**Passage to read**
───
I just grabbed these figures off of CNN...check it out!!
Numb and number: Is trillion the new billion?
A billion is a thousand million, and a trillion is a thousand billion.
To provide some perspective on just how big a trillion dollars is, think about it like this: A trillion dollars is the number 1 followed by 12 zeroes.
Or you can think of it this way: One trillion $1 bills stacked one on top of the other would reach nearly 68,000 miles (about 109,400 kilometers) into
the sky, or about a third of the way from the Earth to the moon.
Some Republicans are hardly over the moon about the growing size of the proposed economic stimulus plan. Senate Republican leader Mitch McConnell said
this week that Americans have become desensitized to just how much money that is.
"To put a trillion dollars in context, if you spend a million dollars every day since Jesus was born, you still wouldn't have spent a trillion,"
McConnell said.
CNN checked McConnell's numbers with noted Temple University math professor and author John Allen
"A million dollars a day for 2,000 years is only three-quarters of a trillion dollars. It's a big number no matter how you slice it," Paulos
said.
───
**Objectives**
a – Answer these questions from the CNN item on trillions, one per line:
(i) How many zeroes follow the 1 when a trillion dollars is written out?
(ii) How far into the sky would one trillion $1 bills reach if stacked one on top of the other?
(iii) What share of a trillion dollars does the Temple University math professor say a million dollars a day for 2,000 years comes to?
b – From the CNN item on trillions, list every way it puts the size of one trillion into terms of other quantities.

Target position records:
───
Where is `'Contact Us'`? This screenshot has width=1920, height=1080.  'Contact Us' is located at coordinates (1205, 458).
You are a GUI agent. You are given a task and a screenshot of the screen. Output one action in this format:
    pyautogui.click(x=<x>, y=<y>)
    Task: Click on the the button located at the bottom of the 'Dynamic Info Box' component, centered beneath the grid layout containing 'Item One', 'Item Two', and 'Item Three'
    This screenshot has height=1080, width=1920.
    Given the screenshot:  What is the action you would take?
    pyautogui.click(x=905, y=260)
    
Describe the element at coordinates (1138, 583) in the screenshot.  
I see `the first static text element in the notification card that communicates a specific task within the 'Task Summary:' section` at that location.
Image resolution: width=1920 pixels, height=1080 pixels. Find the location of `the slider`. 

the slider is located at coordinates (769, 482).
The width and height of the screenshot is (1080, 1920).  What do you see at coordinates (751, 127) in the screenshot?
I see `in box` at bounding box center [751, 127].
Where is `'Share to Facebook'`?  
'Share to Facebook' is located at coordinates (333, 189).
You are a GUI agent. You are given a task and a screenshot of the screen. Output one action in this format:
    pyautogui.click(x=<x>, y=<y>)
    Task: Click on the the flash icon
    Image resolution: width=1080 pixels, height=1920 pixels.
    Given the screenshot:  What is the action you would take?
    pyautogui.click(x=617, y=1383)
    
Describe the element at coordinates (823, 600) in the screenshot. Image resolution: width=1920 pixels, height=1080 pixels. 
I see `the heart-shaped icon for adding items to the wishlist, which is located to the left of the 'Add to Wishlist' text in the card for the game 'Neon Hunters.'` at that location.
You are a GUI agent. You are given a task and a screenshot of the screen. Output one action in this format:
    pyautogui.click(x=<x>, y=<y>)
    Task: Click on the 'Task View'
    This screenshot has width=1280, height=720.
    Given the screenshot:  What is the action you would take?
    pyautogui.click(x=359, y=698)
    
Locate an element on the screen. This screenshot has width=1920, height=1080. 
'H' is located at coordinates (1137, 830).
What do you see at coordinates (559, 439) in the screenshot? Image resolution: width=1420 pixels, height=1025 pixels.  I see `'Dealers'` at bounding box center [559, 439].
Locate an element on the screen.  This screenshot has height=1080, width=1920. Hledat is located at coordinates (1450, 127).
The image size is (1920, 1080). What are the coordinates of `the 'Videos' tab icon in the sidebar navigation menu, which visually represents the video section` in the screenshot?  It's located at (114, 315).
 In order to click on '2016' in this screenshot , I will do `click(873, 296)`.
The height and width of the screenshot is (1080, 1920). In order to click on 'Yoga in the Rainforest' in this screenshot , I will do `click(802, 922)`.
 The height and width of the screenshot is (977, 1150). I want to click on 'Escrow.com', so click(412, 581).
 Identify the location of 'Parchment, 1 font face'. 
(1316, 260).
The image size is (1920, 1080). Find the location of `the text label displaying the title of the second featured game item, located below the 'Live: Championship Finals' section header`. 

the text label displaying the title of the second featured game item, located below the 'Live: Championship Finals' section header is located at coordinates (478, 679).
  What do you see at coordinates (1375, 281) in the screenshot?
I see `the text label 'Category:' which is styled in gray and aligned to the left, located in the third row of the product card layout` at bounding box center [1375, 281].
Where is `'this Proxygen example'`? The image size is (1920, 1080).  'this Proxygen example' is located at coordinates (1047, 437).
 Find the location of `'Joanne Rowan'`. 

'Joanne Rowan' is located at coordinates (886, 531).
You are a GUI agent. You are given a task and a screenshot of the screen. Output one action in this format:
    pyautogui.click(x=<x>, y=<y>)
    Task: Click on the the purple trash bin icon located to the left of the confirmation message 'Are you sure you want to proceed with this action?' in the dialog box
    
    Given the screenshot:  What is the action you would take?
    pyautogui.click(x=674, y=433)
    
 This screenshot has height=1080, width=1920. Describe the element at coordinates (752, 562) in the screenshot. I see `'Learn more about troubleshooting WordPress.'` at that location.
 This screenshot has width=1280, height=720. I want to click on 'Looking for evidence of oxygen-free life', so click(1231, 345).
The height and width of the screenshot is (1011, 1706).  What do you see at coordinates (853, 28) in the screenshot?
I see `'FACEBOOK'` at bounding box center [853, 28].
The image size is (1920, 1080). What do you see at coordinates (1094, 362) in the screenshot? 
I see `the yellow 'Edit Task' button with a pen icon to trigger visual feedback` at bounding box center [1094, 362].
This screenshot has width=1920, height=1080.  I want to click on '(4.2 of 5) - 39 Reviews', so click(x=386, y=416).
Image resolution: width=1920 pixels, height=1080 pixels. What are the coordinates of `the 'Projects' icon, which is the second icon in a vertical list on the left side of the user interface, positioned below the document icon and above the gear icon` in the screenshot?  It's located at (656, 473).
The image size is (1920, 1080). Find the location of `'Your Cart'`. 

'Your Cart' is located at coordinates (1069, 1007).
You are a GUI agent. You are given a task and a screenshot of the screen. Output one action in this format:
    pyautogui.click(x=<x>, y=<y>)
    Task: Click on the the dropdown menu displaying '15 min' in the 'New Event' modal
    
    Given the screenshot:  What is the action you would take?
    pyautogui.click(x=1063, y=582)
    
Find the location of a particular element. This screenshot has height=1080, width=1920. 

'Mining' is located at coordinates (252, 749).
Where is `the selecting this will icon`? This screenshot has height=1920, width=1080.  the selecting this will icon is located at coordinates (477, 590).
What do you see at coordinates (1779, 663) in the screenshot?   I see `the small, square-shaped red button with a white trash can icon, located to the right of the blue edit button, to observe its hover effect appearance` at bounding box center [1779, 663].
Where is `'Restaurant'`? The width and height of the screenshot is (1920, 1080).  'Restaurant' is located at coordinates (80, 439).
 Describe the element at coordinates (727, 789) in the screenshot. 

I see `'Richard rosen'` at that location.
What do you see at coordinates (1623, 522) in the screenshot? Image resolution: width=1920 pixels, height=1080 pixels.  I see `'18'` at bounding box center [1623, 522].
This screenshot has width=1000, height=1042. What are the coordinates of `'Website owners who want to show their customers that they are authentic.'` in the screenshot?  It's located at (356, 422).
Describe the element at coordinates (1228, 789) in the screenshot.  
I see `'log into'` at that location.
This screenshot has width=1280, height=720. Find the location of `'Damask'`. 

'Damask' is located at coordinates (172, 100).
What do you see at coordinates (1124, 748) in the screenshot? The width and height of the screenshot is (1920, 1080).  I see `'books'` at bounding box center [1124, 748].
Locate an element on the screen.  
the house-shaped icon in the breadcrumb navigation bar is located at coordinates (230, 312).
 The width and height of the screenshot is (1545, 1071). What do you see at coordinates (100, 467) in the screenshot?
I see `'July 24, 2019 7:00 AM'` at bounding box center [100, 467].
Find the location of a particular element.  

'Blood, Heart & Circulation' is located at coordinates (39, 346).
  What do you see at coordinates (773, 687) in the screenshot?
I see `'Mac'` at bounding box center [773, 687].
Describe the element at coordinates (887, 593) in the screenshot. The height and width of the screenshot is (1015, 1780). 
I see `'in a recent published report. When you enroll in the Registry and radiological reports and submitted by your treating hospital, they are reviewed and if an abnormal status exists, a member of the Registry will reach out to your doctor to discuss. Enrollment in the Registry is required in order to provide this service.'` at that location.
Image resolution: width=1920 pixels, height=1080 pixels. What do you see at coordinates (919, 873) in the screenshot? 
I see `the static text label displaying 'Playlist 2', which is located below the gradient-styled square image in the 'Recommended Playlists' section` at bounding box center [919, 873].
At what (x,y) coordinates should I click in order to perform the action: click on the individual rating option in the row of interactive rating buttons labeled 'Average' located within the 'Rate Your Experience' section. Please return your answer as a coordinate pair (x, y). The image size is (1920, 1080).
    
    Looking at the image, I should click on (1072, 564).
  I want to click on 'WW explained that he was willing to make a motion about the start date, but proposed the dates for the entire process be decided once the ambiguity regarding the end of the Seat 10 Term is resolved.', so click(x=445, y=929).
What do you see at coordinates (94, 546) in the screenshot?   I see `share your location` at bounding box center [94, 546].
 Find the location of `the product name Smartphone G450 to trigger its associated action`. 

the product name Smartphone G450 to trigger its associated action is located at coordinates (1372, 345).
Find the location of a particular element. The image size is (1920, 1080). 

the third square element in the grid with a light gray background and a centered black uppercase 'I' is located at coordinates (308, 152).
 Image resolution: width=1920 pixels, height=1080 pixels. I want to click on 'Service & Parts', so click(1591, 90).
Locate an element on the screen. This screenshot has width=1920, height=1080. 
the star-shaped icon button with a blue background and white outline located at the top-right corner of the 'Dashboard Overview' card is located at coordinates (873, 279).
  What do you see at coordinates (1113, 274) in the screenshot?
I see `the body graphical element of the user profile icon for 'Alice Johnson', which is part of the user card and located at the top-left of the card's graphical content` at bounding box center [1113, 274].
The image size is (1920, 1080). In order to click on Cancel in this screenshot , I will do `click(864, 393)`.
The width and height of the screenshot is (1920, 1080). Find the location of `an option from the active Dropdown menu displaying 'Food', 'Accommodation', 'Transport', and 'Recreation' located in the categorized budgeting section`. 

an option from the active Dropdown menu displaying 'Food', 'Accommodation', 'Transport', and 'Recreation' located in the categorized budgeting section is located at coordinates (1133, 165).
───
**Worked solutions**
a –
(i) 12 zeroes.
(ii) Nearly 68,000 miles (about 109,400 kilometers), or about a third of the way from the Earth to the moon.
(iii) Three-quarters of a trillion dollars.

b –
- A thousand billion
- The number 1 followed by 12 zeroes
- One trillion $1 bills stacked on top of each other would reach nearly 68,000 miles (about 109,400 kilometers) into the sky, about a third of the way to the moon
- More than you would spend at a million dollars every day since Jesus was born
- A million dollars a day for 2,000 years is only three-quarters of a trillion dollars